TEXT EXCERPT —
Going back to the roots and digging deep memories and culture, I realized how valuable it is to explore myself in relation to my cultural identity and how far I have to go to preserve it, which led me to look into the reality that prevents Iranians from moving forward. The tumults that have been repeatedly roiling Iran and the defective cycle of political and social events indicate that the historical issues throughout Iran’s history are rarely solved and carried across generations like a genetic disease. Decades of an autocratic system of government in Iran after the Islamic revolution of 1979 turned Iran into an isolated country where usual relationships and connections with the outside world are extensively eradicated. Living in such an isolated country makes individuals not to recognize their individuality, their rights, strengths, weaknesses, hopes and dreams, since self cognition is possible only through communication with others. Living in Canada and getting familiar with the democratic system of government as well as being in contact with other cultures helped me to have a better understanding of my rights first as a human and second as a woman. The disjunction between me and my home country along with my experience of living in Canada brought about a new way of looking at my country and its socio-political issues. At that point, I started studying Iran’s political history and reviewed the major contemporary political and social events.
My appreciation for landscape painting and Persian gardens along with my interest in exploring psychological dimensions led me to create metaphorical situations that examine the psychosocial impact of life in an oppressive environment. In my MFA thesis project, completed in 2019, I used the image of Cypress tree as a mythological signifier juxtaposed with other elements of landscape such as pond, water and rocks to represent the narratives of human condition under political oppression.
Moving to Canada has been one of the most significant changes in my life; learning about colonialism and Indigenous resistance through studying at the University of Regina and MAP department have deepened my theoretical perspective on the psychology of power and expanded my methodological approach. Being far from home has given me the opportunity to create a new way of working and rethink my place in a broader context and in relation to other cultures and nations.
Born in Tehran, Iran, Mohadese Movahed is a visual artist whose studio practice focuses on painting, drawing and intaglio printmaking. She graduated with a Bachelor of painting degree from the University of Science and Culture in Tehran and a Master of Fine Arts Degree from the University of Regina, SK, Canada in 2019. Movahed has exhibited her work nationally and internationally and currently lives and works in Vancouver, Canada.
Using the power of visual rhetoric, she borrows elements from her memories, culture and current surrounding to transform sociopolitical narratives to allegorical imagery. Shaping a semiotic system through creating uncanny landscape scenes, In her work, Movahed attempts to explore the psychology of power and the psychosocial impacts of life in oppressive environments on individual and collective behavior. The heterogenous and contradictory juxtapositions in her paintings attempt to provide new visual experiences while investigating the multidimensionality and complexities of power dialectics in totalitarian societies.

DATA UNDER STUDY —

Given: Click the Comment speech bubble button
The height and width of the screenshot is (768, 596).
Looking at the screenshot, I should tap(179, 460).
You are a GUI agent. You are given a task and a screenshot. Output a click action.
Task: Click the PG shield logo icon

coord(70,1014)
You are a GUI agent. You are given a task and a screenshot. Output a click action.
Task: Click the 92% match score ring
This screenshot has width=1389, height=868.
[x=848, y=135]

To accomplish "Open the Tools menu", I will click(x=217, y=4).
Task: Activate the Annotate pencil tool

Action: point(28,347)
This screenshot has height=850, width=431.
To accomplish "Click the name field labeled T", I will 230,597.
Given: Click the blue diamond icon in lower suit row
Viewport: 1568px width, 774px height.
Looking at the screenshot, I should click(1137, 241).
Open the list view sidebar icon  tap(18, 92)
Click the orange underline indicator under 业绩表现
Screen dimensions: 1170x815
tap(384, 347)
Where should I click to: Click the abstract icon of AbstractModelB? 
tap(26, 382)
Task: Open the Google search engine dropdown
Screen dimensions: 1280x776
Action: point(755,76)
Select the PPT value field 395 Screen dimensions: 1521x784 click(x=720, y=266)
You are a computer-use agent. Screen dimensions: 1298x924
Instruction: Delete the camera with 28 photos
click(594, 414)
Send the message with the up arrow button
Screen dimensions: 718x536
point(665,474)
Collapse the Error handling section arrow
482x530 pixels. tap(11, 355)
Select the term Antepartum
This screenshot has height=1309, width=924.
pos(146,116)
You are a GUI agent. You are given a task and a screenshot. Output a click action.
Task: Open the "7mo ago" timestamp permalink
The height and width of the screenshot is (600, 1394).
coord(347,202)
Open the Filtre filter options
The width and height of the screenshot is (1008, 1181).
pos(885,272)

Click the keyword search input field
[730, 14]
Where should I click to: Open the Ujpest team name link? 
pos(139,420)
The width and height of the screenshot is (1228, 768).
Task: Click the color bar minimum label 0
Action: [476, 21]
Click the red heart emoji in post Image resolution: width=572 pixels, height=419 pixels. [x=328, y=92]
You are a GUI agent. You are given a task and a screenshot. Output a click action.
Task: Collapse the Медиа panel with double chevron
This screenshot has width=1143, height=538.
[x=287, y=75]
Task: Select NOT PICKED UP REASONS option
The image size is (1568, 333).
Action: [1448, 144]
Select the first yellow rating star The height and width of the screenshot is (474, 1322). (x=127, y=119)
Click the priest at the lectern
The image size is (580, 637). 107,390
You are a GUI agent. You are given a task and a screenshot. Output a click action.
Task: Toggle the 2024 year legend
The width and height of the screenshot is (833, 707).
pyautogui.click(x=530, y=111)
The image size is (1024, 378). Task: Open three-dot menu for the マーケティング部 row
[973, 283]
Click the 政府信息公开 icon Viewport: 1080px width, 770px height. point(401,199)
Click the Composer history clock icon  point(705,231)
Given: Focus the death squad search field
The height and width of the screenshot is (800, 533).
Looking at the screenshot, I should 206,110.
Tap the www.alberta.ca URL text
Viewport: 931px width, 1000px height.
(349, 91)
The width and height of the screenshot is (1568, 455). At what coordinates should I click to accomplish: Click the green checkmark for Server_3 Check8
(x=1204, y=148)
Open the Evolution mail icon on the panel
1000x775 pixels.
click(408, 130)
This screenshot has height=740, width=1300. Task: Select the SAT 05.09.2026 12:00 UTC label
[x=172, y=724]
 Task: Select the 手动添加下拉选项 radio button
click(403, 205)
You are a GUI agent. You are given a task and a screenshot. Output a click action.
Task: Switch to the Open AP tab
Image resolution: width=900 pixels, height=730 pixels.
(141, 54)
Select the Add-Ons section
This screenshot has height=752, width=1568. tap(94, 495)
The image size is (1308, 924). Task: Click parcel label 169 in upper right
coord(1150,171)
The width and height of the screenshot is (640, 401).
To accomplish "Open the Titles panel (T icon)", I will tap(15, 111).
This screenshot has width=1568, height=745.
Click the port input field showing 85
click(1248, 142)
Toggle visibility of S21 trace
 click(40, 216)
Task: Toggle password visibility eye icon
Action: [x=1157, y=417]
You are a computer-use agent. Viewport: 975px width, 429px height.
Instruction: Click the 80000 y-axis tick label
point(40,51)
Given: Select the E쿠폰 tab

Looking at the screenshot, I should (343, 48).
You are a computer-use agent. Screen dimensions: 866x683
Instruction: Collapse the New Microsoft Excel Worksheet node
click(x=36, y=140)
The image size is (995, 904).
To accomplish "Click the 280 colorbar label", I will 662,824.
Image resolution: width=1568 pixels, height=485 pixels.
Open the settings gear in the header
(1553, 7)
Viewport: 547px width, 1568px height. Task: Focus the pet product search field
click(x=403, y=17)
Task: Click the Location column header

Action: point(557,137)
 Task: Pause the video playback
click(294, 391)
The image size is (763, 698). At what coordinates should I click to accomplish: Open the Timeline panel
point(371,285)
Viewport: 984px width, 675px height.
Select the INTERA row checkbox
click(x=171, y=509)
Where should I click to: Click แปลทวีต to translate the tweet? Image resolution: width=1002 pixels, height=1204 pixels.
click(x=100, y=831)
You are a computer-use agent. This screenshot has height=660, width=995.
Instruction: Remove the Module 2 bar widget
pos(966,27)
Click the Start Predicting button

EXPLORE THE MATERIAL —
1. Say whether each statement agrees with the artist statement, answering yes or no and quoting the words that decide it: (a) Movahed earned her Master of Fine Arts degree from the University of Regina in 2019. (b) Movahed currently lives and works in Toronto. (c) The MFA thesis project used the image of an oak tree.
2. Answer these questions from the artist statement:
(a) What three media does Movahed's studio practice focus on?
(b) In what year did the Islamic revolution take place?
(c) Where did Movahed earn her Bachelor of painting degree?
3. Print the part of the artist statement between "Born in Tehran, Iran, Mohadese" and "in Vancouver, Canada.", inclusive.

YOUR WRITTEN ANSWERS —
1.
(a) Yes: "a Master of Fine Arts Degree from the University of Regina, SK, Canada in 2019"
(b) No: "currently lives and works in Vancouver, Canada"
(c) No: "I used the image of Cypress tree as a mythological signifier"

2.
(a) Painting, drawing and intaglio printmaking
(b) 1979
(c) The University of Science and Culture in Tehran

3.
Born in Tehran, Iran, Mohadese Movahed is a visual artist whose studio practice focuses on painting, drawing and intaglio printmaking. She graduated with a Bachelor of painting degree from the University of Science and Culture in Tehran and a Master of Fine Arts Degree from the University of Regina, SK, Canada in 2019. Movahed has exhibited her work nationally and internationally and currently lives and works in Vancouver, Canada.